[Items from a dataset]
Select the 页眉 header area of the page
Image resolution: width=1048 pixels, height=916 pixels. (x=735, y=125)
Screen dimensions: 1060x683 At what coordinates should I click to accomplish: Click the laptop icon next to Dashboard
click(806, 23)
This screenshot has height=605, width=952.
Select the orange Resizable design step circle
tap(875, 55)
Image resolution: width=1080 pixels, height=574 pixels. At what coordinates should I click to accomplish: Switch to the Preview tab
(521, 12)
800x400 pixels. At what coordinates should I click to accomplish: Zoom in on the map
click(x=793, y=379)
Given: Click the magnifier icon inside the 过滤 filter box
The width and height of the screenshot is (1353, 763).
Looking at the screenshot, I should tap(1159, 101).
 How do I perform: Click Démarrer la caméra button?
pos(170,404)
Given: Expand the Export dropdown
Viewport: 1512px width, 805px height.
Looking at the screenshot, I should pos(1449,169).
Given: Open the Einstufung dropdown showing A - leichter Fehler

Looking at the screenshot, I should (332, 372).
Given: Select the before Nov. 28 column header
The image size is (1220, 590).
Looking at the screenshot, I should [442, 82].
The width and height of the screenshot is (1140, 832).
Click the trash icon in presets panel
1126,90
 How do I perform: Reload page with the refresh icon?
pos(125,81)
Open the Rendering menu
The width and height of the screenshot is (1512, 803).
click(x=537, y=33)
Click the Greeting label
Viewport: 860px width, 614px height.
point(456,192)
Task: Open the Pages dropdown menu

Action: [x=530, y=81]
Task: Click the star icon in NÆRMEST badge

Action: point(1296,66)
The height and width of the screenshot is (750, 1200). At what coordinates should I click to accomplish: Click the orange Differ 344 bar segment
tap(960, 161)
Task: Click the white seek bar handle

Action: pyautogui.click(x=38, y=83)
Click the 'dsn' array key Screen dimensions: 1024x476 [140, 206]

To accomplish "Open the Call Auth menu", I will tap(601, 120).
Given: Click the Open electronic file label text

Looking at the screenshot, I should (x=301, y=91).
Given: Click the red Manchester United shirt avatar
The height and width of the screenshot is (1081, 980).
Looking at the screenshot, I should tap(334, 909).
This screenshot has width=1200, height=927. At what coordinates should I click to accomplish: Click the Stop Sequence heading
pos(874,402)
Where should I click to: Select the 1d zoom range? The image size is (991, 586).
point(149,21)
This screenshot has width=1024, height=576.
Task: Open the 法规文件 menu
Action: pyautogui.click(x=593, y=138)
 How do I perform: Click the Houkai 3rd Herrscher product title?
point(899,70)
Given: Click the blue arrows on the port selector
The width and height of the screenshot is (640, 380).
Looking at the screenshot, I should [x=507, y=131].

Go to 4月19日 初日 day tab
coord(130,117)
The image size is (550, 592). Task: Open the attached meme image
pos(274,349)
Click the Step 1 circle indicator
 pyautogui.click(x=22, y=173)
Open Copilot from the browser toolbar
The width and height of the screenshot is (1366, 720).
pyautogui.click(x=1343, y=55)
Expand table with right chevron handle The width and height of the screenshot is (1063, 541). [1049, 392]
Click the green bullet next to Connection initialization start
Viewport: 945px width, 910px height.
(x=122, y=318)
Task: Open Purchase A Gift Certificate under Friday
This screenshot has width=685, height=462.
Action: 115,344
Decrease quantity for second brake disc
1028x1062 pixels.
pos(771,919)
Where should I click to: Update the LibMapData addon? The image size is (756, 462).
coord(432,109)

§ DIRECTIONS FOR THIS TASK: Retype the records above exactly.

§ ANSWER BOX:
Select the 页眉 header area of the page
Image resolution: width=1048 pixels, height=916 pixels. (x=735, y=125)
Screen dimensions: 1060x683 At what coordinates should I click to accomplish: Click the laptop icon next to Dashboard
click(806, 23)
This screenshot has height=605, width=952.
Select the orange Resizable design step circle
tap(875, 55)
Image resolution: width=1080 pixels, height=574 pixels. At what coordinates should I click to accomplish: Switch to the Preview tab
(521, 12)
800x400 pixels. At what coordinates should I click to accomplish: Zoom in on the map
click(x=793, y=379)
Given: Click the magnifier icon inside the 过滤 filter box
The width and height of the screenshot is (1353, 763).
Looking at the screenshot, I should tap(1159, 101).
 How do I perform: Click Démarrer la caméra button?
pos(170,404)
Given: Expand the Export dropdown
Viewport: 1512px width, 805px height.
Looking at the screenshot, I should pos(1449,169).
Given: Open the Einstufung dropdown showing A - leichter Fehler

Looking at the screenshot, I should (332, 372).
Given: Select the before Nov. 28 column header
The image size is (1220, 590).
Looking at the screenshot, I should [442, 82].
The width and height of the screenshot is (1140, 832).
Click the trash icon in presets panel
1126,90
 How do I perform: Reload page with the refresh icon?
pos(125,81)
Open the Rendering menu
The width and height of the screenshot is (1512, 803).
click(x=537, y=33)
Click the Greeting label
Viewport: 860px width, 614px height.
point(456,192)
Task: Open the Pages dropdown menu

Action: [x=530, y=81]
Task: Click the star icon in NÆRMEST badge

Action: point(1296,66)
The height and width of the screenshot is (750, 1200). At what coordinates should I click to accomplish: Click the orange Differ 344 bar segment
tap(960, 161)
Task: Click the white seek bar handle

Action: pyautogui.click(x=38, y=83)
Click the 'dsn' array key Screen dimensions: 1024x476 [140, 206]

To accomplish "Open the Call Auth menu", I will tap(601, 120).
Given: Click the Open electronic file label text

Looking at the screenshot, I should (x=301, y=91).
Given: Click the red Manchester United shirt avatar
The height and width of the screenshot is (1081, 980).
Looking at the screenshot, I should tap(334, 909).
This screenshot has width=1200, height=927. At what coordinates should I click to accomplish: Click the Stop Sequence heading
pos(874,402)
Where should I click to: Select the 1d zoom range? The image size is (991, 586).
point(149,21)
This screenshot has width=1024, height=576.
Task: Open the 法规文件 menu
Action: pyautogui.click(x=593, y=138)
 How do I perform: Click the Houkai 3rd Herrscher product title?
point(899,70)
Given: Click the blue arrows on the port selector
The width and height of the screenshot is (640, 380).
Looking at the screenshot, I should [x=507, y=131].

Go to 4月19日 初日 day tab
coord(130,117)
The image size is (550, 592). Task: Open the attached meme image
pos(274,349)
Click the Step 1 circle indicator
 pyautogui.click(x=22, y=173)
Open Copilot from the browser toolbar
The width and height of the screenshot is (1366, 720).
pyautogui.click(x=1343, y=55)
Expand table with right chevron handle The width and height of the screenshot is (1063, 541). [1049, 392]
Click the green bullet next to Connection initialization start
Viewport: 945px width, 910px height.
(x=122, y=318)
Task: Open Purchase A Gift Certificate under Friday
This screenshot has width=685, height=462.
Action: 115,344
Decrease quantity for second brake disc
1028x1062 pixels.
pos(771,919)
Where should I click to: Update the LibMapData addon? The image size is (756, 462).
coord(432,109)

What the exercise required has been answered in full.